The new year is here and odds are you’re back in the gym kicking some major butt – way to go! What you also may notice is you’re having some pretty sore muscles and not sure why or how to make it go away. Did you do leg day on Monday and still can’t sit down on the toilet without holding the wall? Are the stairs your worst nightmare? Fear not my fit friends it happens to all of us. Here are some tips to help you feel a bit less sore after your next workout.

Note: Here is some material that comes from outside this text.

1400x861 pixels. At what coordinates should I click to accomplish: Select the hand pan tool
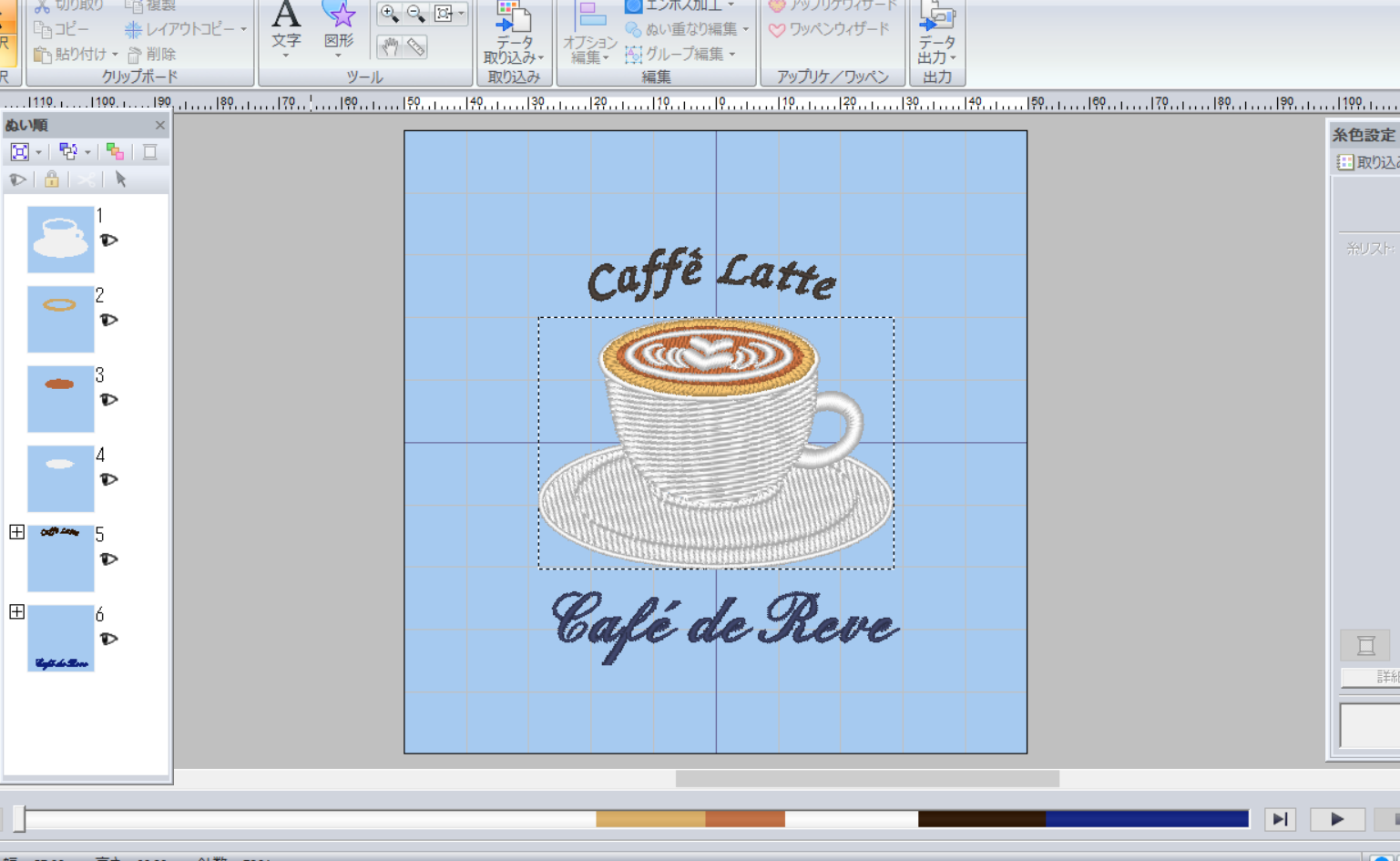point(390,46)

- Start chugging those BCAAs. What are BCAAs you may ask – it stands for branch chain amino acids. After, and even during, my workouts I sip on water that has been mixed with 1-2 scoops of BCAA powder. I like the flavors pineapple and lemon lime so my two favorite products are Optimum Nutrition Amino Energy in Pineapple and RSP Nutrition Re-Gen in Lemon Lime. I drink this all day long to help my muscles and muscle fibers to repair and recover, which helps to prevent as much muscle soreness. Not only does it help aid in soreness it also makes your water taste delicious!
- Look into buying a foam roller. I used one after my workout years ago and was hooked. Rolling on a foam roller helps to break down the lactic acid that is in your muscles after a hard workout. I like to roll on this on my back, lower back, glutes, hamstrings and calves after my workout for about 10 minutes and it has helped a ton in me not getting as sore.
- Make sure to stretch. I know that time is precious and we barely even have time to get our workout in, but I suggest finding at least five minutes after every workouts to cool down, walk on the treadmill and then find a quiet spot and stretch. It’s relaxing and it also helps to bring your heart rate down after a strenuous lifting session or cardio set.
Remember that feeling sore is normal and expected, but feeling pain is not. If you feel pain and it doesn’t go away after a few days make sure to go see your doctor. I also suggest to add 2 rest days in every week to allow your body time to repair and recover.